◆ Assignment: Starting at the line that contains "Given: Select the 胡萝卜 row's 涨16.67% value", output each line exactly as written through the end of the listing below, but leave out the pictures.

◆ Data section:
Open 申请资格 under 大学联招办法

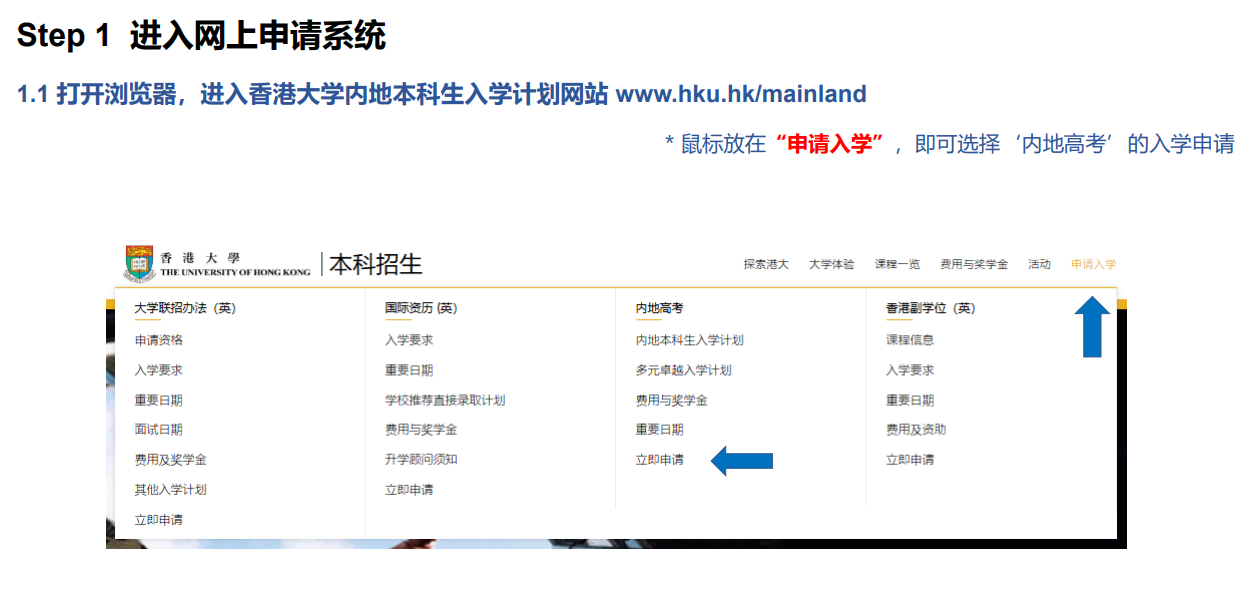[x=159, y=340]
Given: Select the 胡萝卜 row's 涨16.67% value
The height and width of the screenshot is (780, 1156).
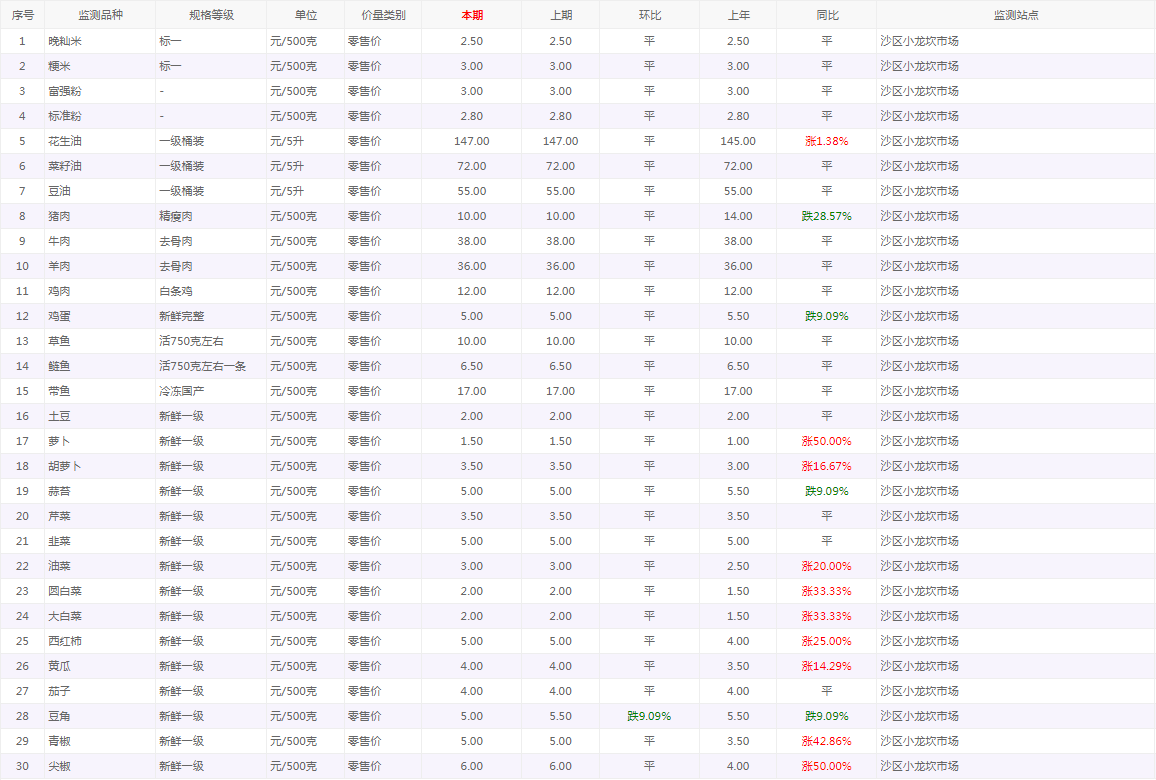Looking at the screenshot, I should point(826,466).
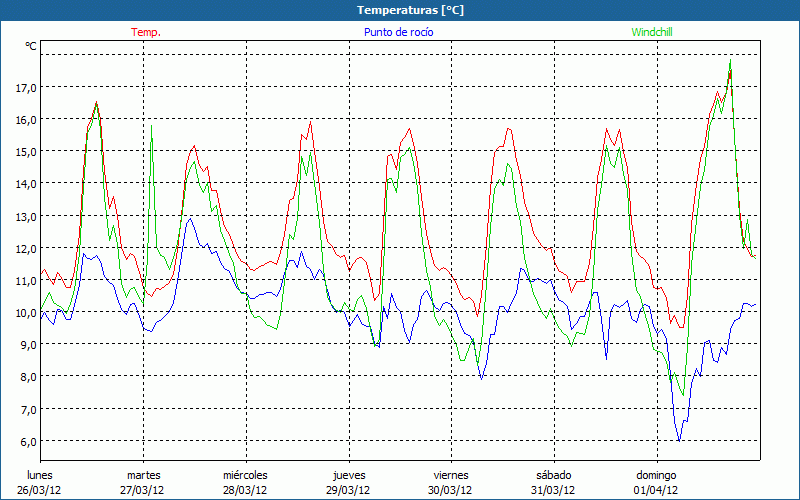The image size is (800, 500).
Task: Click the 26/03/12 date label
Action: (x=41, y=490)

◆ Task solution:
Given: Select the 胡萝卜 row's 涨16.67% value
The height and width of the screenshot is (780, 1156).
Looking at the screenshot, I should point(826,466).
The image size is (800, 500).
Task: Click the 26/03/12 date label
Action: (x=41, y=490)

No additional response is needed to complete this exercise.